Audit Comp | DeGate

Assets in Scope

All impacts resulting from the introduction of the in code listed in scope are in scope for this audit competition.

All impacts not resulting from the introduction of the code listed in scope should be submitted to DeGate’s normal bug bounty program instead.

Impacts on test files, mock files, and configuration files are out of scope, unless stated otherwise in the bug bounty program. Timelock contracts source code (a fork from Compound): https://github.com/degatedev/protocols/blob/degate1.1.0/packages/loopring_v3/contracts/thirdparty/timelock

Upgradability contracts source code: https://github.com/degatedev/protocols/blob/degate1.1.0/packages/loopring_v3/contracts/thirdparty/proxies

Documentation directly pertaining to the in scope code can be found at: https://github.com/degatedev/protocols/commit/180138015197c886ec3c87efa8bf0031b653359f#commitcomment-132582143

Further Resources

DeGate is especially interested in bugs in how this new code interacts with their older code.

All DeGate’s smart contract code, including out of scope smart contract code, can be found at https://github.com/degatedev/protocols/tree/degate1.1.0/packages/loopring_v3/contracts, along with the Protocol Specification Docs, Circuit Design Docs and Smart Contract Design Docs.

DeGate Testnet is currently live on https://testnet.degate.com, and more details can be found in the product documentation (https://docs.degate.com/v/product_en/readme ).

To ask DeGate or Immunefi questions directly, join the DeGate Audit Competition Discord channel.

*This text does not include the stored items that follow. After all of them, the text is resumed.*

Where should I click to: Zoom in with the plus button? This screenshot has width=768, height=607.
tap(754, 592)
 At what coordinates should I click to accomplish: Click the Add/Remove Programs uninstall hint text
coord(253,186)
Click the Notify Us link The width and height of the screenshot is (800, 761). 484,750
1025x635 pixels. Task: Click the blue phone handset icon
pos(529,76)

Previous Audits & Known Issues

Private known issues, meaning known issues which were not publicly disclosed, are valid for a partial reward. If a bug found during the event requires an immediate fix then that bug will be considered a publicly known issue as soon as the fix is deployed. DeGate’s completed audit reports and known issues can be found at:

• Previous Code: https://github.com/degatedev/protocols/blob/degate_mainnet/packages/loopring_v3/security_audit/Trailofbits%20-%20DeGate%20Final%20Audit%20Report.pdf
• Previous Code: https://github.com/degatedev/protocols/blob/degate_mainnet/packages/loopring_v3/security_audit/Least%20Authority%20-%20DeGate%20DAO%20DeGate%20Smart%20Contracts%20Updated%20Final%20Audit%20Report.pdf
• Previous Code: https://github.com/degatedev/protocols/blob/degate_mainnet/packages/loopring_v3/security_audit/Least%20Authority%20-%20DeGate%20Technology%20DeGate%20zk-SNARK%20Circuit%20Final%20Audit%20Report.pdf
• Previous Code: https://github.com/degatedev/protocols/blob/degate_mainnet/packages/loopring_v3/security_audit/DeGate_Report_EN-final2023.pdf
• Previous Code: https://github.com/degatedev/protocols/blob/degate_mainnet/packages/loopring_v3/security_audit/DeGate_Report_EN-final20230912.pdf
• Latest Code: https://github.com/degatedev/protocols/blob/degate1.1.0/packages/loopring_v3/security_audit/DeGate_Report_EN-20231115.pdf

Any unfixed vulnerabilities mentioned in these reports are not eligible for a reward.

Known Issue Assurance

DeGate commits to providing Known Issue Assurance to bug submissions through their program. This means that DeGate will either disclose known issues publicly, or at the very least, privately via a self-reported bug submission.

In a potential scenario of a mediation, this allows for a more objective and streamlined process, in order to prove that an issue is known. Otherwise, assuming the bug report is valid, it would result in the report being considered as in scope, and due a reward.

Primacy of Impact vs Primacy of Rules

This timeboxed bug bounty adheres to the Primacy of Rules, which means that the whole timeboxed bug bounty program is run strictly under the terms stated on this page.

If your bug report demonstrates an impact which does not originate from or depend on the assets in scope of this timeboxed bug bounty program then it may be valid for a reward on DeGate’s normal bug bounty program, which utilizes Primacy of Impact.